"I'm acting more like myself!"
I don't mean myself before the mission, but the version of me I'm comfortable with. How can I explain this... let's start with a story.
In 2015-2016 I applied for a few colleges: UofM, BYU, UCLA, Dartmouth, Fordham, UC Berkeley, UChicago, etc. And when I applied I wrote one essay that fit in most of the prompts. This is the essay that helped me gain acceptance to my future and when the time finally came to writing that paper, I decided to take a slightly different route. Instead of talking about achievements or passions or families, I decided to talk about a mask.
What do you think of when you think of masks?
People being fake? a masquerade? hidden agendas? something not real? If so, you're probably right!
I talked about wearing a mask to fit in. To find friends, to get things, and to get connections. For personal gain, for selfish purposes and for selfless purposes.
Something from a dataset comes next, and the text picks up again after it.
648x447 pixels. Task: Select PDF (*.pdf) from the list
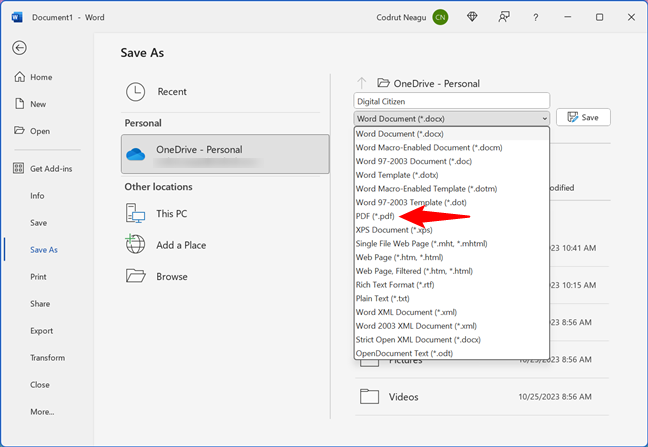tap(376, 216)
I talked about being used or using others and I talked about how I was a mask.
Just do what they tell you.
Just follow what they do.
Buy what they buy.
Talk about this.
Listen to this instead.
Only hang out with them.
Date her.... And everything's gonna be okay.
And that's what I did... in the hopes that everything's gonna be okay. The colleges asked me to talk about myself, but when the time came, I wasn't exactly sure who that was.
I'm still trying to find out.
But since my arrival here and my time to think I believe that for once... it's not an empty promise.
That everything's gonna be okay.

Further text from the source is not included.